Are stocks-as-memes creating market inefficiencies?

Stocks have long been the investment vehicle of choice for people with small amounts of excess cash.  Bonds are confusing, bank interest doesn’t pay much, and property requires high amounts of cash that most people don’t have.  But stocks are easy to understand, potentially give jackpots, and require such a small amount of upfront investment that almost anyone can afford them.  In ages past stocks were still usually bought through a specialized broker, and while the shoe shine boys in New York giving out stock tips may have been seen as a signal of a price crash, most people not living in major cities didn’t have access to a broker who could help them buy.  The brokers were therefore a barrier to entry that prohibited a lot of people from owning stocks who otherwise might have.  These days buying a stock can be as easy as installing the app, so quite literally anyone can own one at the push of a button.  This has democratized the market, but may have led to some unexpected consequences.

It seems that these days, stocks have become more than an investment opportunity.  Some stocks can be a badge of honor, a feeling of belonging, or a source of self-actualization.  You may invest in nuclear power because you want to help fight climate change, you may invest in Manchester United because you love the club, you may invest in GameStop because you believe you’re destroying the short sellers and want to be part of something greater.  None of these feelings have anything to do with the stock’s financial value.  They aren’t a dividend, they aren’t growth, they are a feeling you have when you own the stock and those feelings are often irrational.  In some ways these feelings call into question our understanding of stocks and investors generally.  
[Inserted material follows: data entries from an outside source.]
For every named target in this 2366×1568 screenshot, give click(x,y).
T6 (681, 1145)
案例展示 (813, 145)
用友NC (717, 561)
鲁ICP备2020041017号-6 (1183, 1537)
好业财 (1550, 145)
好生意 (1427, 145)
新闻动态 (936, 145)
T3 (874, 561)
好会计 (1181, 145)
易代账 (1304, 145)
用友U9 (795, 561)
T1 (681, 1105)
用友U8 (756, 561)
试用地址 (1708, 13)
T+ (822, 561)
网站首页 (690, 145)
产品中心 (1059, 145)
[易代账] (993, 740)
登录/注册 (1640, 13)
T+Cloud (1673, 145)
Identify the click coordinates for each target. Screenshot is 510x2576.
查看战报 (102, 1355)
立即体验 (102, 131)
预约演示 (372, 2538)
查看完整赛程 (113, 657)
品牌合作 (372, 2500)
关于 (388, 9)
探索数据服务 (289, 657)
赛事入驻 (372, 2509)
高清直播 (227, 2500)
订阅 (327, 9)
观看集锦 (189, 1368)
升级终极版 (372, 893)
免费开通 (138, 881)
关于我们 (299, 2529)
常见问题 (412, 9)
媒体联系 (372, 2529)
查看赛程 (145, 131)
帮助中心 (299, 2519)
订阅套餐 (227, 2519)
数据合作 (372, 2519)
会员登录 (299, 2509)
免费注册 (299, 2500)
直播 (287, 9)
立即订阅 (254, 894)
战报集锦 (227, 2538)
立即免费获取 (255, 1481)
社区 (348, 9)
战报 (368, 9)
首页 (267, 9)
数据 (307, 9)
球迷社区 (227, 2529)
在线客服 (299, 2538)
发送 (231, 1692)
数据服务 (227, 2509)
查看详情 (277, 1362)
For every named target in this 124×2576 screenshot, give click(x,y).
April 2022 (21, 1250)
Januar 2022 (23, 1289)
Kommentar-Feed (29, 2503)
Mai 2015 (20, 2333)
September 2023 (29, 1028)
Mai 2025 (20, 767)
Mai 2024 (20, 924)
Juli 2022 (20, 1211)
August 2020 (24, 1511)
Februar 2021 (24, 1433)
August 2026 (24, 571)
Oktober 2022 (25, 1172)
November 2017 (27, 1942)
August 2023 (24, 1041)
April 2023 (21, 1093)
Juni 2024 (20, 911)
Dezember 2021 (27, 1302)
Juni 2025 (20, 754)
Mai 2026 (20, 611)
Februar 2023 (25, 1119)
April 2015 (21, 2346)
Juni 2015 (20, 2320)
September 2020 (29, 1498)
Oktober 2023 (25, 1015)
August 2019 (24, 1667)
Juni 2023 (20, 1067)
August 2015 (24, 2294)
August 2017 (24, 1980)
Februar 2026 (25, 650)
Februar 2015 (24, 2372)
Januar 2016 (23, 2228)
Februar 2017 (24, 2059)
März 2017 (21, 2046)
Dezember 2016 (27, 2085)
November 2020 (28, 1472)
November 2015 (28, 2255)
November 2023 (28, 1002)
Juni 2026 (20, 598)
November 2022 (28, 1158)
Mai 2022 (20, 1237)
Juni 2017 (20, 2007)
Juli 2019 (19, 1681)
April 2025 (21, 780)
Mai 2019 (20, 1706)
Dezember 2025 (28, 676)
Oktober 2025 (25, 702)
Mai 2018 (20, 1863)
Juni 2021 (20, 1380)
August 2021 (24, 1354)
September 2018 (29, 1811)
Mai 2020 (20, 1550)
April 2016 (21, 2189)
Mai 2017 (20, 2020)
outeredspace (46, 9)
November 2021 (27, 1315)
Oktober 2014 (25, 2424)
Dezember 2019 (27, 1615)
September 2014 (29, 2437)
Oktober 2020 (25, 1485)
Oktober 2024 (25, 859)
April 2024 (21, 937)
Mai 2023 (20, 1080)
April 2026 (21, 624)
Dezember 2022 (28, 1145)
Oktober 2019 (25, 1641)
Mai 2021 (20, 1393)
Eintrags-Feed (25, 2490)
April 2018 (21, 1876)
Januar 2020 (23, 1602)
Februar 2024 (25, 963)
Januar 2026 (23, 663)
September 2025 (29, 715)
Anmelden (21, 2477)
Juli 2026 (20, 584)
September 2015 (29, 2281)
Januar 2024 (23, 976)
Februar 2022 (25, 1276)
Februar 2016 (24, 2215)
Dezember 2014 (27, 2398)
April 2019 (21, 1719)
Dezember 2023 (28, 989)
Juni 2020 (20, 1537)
Now let’s be clear, there has always been emotions in the stock market.  Some people have always bought a company simply because they “liked” it with no better reason why, and “panics” can be just that: mindless rushes to cash out based on fear without thought.  But when a stock’s price is almost entirely based on feeling rather than actual value, to some extend it forces us to re-evaluate the market as a whole.  Last year, GameStop’s stock rose exponentially for no good reason whatsoever, and while some have considered it nothing more than a bubble, the price remains irrationally elevated even today.  There is no way a stock with no growth, no earnings, and no path to profit should be trading so high, and yet it is. If you took a company that was identical to GameStop in every way, but called it something different, it would  have but a small fraction of GameStop’s market cap.  That’s because GameStop isn’t just a company, GameStop truly is a meme. It seems insane, but there truly is a group of people for whom ownership of GME stock is bringing them no financial value whatsoever, but who continue to hold it out of emotional value.  You wouldn’t think such a group would be big enough to move the market, but last year showed them to be plenty large, and I believe there are still enough of them hanging around, holding the stock, and even buying more to ensure continued upward pressure on the stock’s price. 

If a market is anything, it is a mechanism of price discovery. The stock market should be a mechanism to discover the correct price of companies, and our research assumes that this in turn allows profitable and growing companies to prosper while unprofitable and shrinking companies fail. We know market actors can be irrational, but the average of all market actors, the “wisdom of the crowds” so to speak should have some logical underpinning if the market is to find the correct price of these companies. Stocks becoming a form of self-expression more than an investment vehicle could introduce inefficiencies to this market, and I’ll still trying to come to grips with what the consequences could be. We might imagine a future in which board members will seek out a CEO based not on the value they can add to the company but by whether or not they, like Ryan Cohen, have a ready-made base of support among the memesters. But I don’t have the economic or statistical background to understand how much this would change things, maybe CEO’s have always been picked for dumb reasons. What do you think?